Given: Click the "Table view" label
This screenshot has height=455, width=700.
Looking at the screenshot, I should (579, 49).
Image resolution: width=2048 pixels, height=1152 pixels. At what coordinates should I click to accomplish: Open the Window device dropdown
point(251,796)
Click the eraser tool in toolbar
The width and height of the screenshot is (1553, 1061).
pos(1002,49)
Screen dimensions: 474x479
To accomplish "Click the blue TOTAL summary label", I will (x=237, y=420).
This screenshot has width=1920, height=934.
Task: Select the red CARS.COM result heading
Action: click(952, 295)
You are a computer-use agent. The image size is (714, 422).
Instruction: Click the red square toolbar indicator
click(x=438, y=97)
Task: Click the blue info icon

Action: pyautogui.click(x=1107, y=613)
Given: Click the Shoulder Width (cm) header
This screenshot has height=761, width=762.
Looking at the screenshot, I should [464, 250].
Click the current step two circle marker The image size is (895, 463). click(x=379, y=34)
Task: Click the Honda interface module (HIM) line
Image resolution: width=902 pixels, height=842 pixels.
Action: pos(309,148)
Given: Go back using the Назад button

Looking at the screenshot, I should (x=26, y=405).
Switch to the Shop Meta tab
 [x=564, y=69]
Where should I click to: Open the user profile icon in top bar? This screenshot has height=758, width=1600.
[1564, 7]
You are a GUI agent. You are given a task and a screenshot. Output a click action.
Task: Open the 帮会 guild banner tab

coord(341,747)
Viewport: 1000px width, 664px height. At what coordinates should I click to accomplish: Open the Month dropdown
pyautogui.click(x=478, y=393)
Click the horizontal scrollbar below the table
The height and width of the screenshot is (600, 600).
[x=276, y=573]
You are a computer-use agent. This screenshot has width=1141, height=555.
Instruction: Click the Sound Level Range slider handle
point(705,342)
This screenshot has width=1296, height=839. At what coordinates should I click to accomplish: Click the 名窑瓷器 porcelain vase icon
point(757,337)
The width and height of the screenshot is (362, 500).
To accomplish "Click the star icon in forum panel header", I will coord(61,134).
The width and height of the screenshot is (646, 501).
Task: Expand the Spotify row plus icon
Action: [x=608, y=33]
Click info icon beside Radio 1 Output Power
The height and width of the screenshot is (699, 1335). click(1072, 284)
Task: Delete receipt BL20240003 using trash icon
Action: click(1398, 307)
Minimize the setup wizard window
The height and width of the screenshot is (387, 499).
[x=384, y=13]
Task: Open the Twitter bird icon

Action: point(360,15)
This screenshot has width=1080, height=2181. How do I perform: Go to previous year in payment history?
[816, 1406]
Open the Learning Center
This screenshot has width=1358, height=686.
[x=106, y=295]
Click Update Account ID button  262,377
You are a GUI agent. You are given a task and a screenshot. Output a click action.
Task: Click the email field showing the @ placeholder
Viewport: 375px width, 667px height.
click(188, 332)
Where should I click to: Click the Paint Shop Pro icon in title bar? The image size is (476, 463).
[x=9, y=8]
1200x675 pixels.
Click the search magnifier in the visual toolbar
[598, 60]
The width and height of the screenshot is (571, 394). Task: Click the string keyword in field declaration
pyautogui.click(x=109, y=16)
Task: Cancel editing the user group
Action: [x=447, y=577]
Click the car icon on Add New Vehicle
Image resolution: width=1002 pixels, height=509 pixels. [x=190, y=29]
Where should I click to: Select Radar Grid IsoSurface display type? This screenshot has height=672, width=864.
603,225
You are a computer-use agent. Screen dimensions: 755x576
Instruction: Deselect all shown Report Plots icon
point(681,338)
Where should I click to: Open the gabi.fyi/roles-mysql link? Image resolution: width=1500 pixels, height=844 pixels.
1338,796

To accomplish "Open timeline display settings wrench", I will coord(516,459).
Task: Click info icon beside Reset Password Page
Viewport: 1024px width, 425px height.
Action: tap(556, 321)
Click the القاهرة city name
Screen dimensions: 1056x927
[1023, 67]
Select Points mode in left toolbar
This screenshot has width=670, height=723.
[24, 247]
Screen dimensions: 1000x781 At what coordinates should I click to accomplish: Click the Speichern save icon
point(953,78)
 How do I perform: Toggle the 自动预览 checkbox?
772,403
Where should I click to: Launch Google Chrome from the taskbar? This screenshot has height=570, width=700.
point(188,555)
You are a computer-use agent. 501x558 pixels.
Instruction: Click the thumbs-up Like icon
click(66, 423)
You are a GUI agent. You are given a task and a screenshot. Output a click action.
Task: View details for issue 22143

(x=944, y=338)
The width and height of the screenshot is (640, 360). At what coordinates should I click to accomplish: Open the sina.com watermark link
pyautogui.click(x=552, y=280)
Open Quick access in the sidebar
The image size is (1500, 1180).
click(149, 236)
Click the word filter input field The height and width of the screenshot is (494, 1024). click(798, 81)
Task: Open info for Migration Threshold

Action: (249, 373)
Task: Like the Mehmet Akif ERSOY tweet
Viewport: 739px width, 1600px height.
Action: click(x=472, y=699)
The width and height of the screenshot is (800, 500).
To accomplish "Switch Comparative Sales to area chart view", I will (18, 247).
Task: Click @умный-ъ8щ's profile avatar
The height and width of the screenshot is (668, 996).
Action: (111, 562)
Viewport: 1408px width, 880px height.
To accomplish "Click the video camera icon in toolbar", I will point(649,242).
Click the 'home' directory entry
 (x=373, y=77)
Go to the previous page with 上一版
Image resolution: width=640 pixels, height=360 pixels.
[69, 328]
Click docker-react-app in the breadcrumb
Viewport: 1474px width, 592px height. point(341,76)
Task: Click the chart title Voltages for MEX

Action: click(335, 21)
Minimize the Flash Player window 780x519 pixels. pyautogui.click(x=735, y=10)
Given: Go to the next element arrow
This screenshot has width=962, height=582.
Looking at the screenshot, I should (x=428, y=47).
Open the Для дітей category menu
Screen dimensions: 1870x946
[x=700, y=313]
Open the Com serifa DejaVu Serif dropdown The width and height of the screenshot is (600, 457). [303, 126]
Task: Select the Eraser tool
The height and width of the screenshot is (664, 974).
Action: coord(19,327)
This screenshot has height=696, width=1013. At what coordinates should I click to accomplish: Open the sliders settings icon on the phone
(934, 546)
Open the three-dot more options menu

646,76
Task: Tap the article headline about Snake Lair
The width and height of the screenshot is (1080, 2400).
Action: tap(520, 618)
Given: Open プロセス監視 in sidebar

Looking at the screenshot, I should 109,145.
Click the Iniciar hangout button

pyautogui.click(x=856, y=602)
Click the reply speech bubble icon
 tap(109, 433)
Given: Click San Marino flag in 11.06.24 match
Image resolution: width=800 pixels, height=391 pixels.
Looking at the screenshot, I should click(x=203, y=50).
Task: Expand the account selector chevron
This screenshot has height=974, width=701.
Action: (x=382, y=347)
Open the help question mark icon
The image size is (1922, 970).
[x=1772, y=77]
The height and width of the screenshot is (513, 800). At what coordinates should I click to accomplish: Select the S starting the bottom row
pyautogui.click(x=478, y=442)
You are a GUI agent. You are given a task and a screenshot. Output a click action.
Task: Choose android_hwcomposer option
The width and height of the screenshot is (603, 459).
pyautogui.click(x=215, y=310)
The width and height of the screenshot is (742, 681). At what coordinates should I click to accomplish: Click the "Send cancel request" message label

────────────────

Transcribe the material above in its entirety, precisely as written.

● RESULT OF THE TASK
Given: Click the "Table view" label
This screenshot has height=455, width=700.
Looking at the screenshot, I should (579, 49).
Image resolution: width=2048 pixels, height=1152 pixels. At what coordinates should I click to accomplish: Open the Window device dropdown
point(251,796)
Click the eraser tool in toolbar
The width and height of the screenshot is (1553, 1061).
pos(1002,49)
Screen dimensions: 474x479
To accomplish "Click the blue TOTAL summary label", I will (x=237, y=420).
This screenshot has width=1920, height=934.
Task: Select the red CARS.COM result heading
Action: click(952, 295)
You are a computer-use agent. The image size is (714, 422).
Instruction: Click the red square toolbar indicator
click(x=438, y=97)
Task: Click the blue info icon

Action: pyautogui.click(x=1107, y=613)
Given: Click the Shoulder Width (cm) header
This screenshot has height=761, width=762.
Looking at the screenshot, I should [464, 250].
Click the current step two circle marker The image size is (895, 463). click(x=379, y=34)
Task: Click the Honda interface module (HIM) line
Image resolution: width=902 pixels, height=842 pixels.
Action: pos(309,148)
Given: Go back using the Назад button

Looking at the screenshot, I should (x=26, y=405).
Switch to the Shop Meta tab
 [x=564, y=69]
Where should I click to: Open the user profile icon in top bar? This screenshot has height=758, width=1600.
[1564, 7]
You are a GUI agent. You are given a task and a screenshot. Output a click action.
Task: Open the 帮会 guild banner tab

coord(341,747)
Viewport: 1000px width, 664px height. At what coordinates should I click to accomplish: Open the Month dropdown
pyautogui.click(x=478, y=393)
Click the horizontal scrollbar below the table
The height and width of the screenshot is (600, 600).
[x=276, y=573]
You are a computer-use agent. This screenshot has width=1141, height=555.
Instruction: Click the Sound Level Range slider handle
point(705,342)
This screenshot has width=1296, height=839. At what coordinates should I click to accomplish: Click the 名窑瓷器 porcelain vase icon
point(757,337)
The width and height of the screenshot is (362, 500).
To accomplish "Click the star icon in forum panel header", I will coord(61,134).
The width and height of the screenshot is (646, 501).
Task: Expand the Spotify row plus icon
Action: [x=608, y=33]
Click info icon beside Radio 1 Output Power
The height and width of the screenshot is (699, 1335). click(1072, 284)
Task: Delete receipt BL20240003 using trash icon
Action: click(1398, 307)
Minimize the setup wizard window
The height and width of the screenshot is (387, 499).
[x=384, y=13]
Task: Open the Twitter bird icon

Action: point(360,15)
This screenshot has width=1080, height=2181. How do I perform: Go to previous year in payment history?
[816, 1406]
Open the Learning Center
This screenshot has width=1358, height=686.
[x=106, y=295]
Click Update Account ID button  262,377
You are a GUI agent. You are given a task and a screenshot. Output a click action.
Task: Click the email field showing the @ placeholder
Viewport: 375px width, 667px height.
click(188, 332)
Where should I click to: Click the Paint Shop Pro icon in title bar? The image size is (476, 463).
[x=9, y=8]
1200x675 pixels.
Click the search magnifier in the visual toolbar
[598, 60]
The width and height of the screenshot is (571, 394). Task: Click the string keyword in field declaration
pyautogui.click(x=109, y=16)
Task: Cancel editing the user group
Action: [x=447, y=577]
Click the car icon on Add New Vehicle
Image resolution: width=1002 pixels, height=509 pixels. [x=190, y=29]
Where should I click to: Select Radar Grid IsoSurface display type? This screenshot has height=672, width=864.
603,225
You are a computer-use agent. Screen dimensions: 755x576
Instruction: Deselect all shown Report Plots icon
point(681,338)
Where should I click to: Open the gabi.fyi/roles-mysql link? Image resolution: width=1500 pixels, height=844 pixels.
1338,796

To accomplish "Open timeline display settings wrench", I will coord(516,459).
Task: Click info icon beside Reset Password Page
Viewport: 1024px width, 425px height.
Action: tap(556, 321)
Click the القاهرة city name
Screen dimensions: 1056x927
[1023, 67]
Select Points mode in left toolbar
This screenshot has width=670, height=723.
[24, 247]
Screen dimensions: 1000x781 At what coordinates should I click to accomplish: Click the Speichern save icon
point(953,78)
 How do I perform: Toggle the 自动预览 checkbox?
772,403
Where should I click to: Launch Google Chrome from the taskbar? This screenshot has height=570, width=700.
point(188,555)
You are a computer-use agent. 501x558 pixels.
Instruction: Click the thumbs-up Like icon
click(66, 423)
You are a GUI agent. You are given a task and a screenshot. Output a click action.
Task: View details for issue 22143

(x=944, y=338)
The width and height of the screenshot is (640, 360). At what coordinates should I click to accomplish: Open the sina.com watermark link
pyautogui.click(x=552, y=280)
Open Quick access in the sidebar
The image size is (1500, 1180).
click(149, 236)
Click the word filter input field The height and width of the screenshot is (494, 1024). click(798, 81)
Task: Open info for Migration Threshold

Action: (249, 373)
Task: Like the Mehmet Akif ERSOY tweet
Viewport: 739px width, 1600px height.
Action: click(x=472, y=699)
The width and height of the screenshot is (800, 500).
To accomplish "Switch Comparative Sales to area chart view", I will (18, 247).
Task: Click @умный-ъ8щ's profile avatar
The height and width of the screenshot is (668, 996).
Action: (111, 562)
Viewport: 1408px width, 880px height.
To accomplish "Click the video camera icon in toolbar", I will point(649,242).
Click the 'home' directory entry
 (x=373, y=77)
Go to the previous page with 上一版
Image resolution: width=640 pixels, height=360 pixels.
[69, 328]
Click docker-react-app in the breadcrumb
Viewport: 1474px width, 592px height. point(341,76)
Task: Click the chart title Voltages for MEX

Action: click(335, 21)
Minimize the Flash Player window 780x519 pixels. pyautogui.click(x=735, y=10)
Given: Go to the next element arrow
This screenshot has width=962, height=582.
Looking at the screenshot, I should (x=428, y=47).
Open the Для дітей category menu
Screen dimensions: 1870x946
[x=700, y=313]
Open the Com serifa DejaVu Serif dropdown The width and height of the screenshot is (600, 457). [303, 126]
Task: Select the Eraser tool
The height and width of the screenshot is (664, 974).
Action: coord(19,327)
This screenshot has height=696, width=1013. At what coordinates should I click to accomplish: Open the sliders settings icon on the phone
(934, 546)
Open the three-dot more options menu

646,76
Task: Tap the article headline about Snake Lair
The width and height of the screenshot is (1080, 2400).
Action: tap(520, 618)
Given: Open プロセス監視 in sidebar

Looking at the screenshot, I should 109,145.
Click the Iniciar hangout button

pyautogui.click(x=856, y=602)
Click the reply speech bubble icon
 tap(109, 433)
Given: Click San Marino flag in 11.06.24 match
Image resolution: width=800 pixels, height=391 pixels.
Looking at the screenshot, I should click(x=203, y=50).
Task: Expand the account selector chevron
This screenshot has height=974, width=701.
Action: (x=382, y=347)
Open the help question mark icon
The image size is (1922, 970).
[x=1772, y=77]
The height and width of the screenshot is (513, 800). At what coordinates should I click to accomplish: Select the S starting the bottom row
pyautogui.click(x=478, y=442)
You are a GUI agent. You are given a task and a screenshot. Output a click action.
Task: Choose android_hwcomposer option
The width and height of the screenshot is (603, 459).
pyautogui.click(x=215, y=310)
The width and height of the screenshot is (742, 681). At what coordinates should I click to accomplish: Click the "Send cancel request" message label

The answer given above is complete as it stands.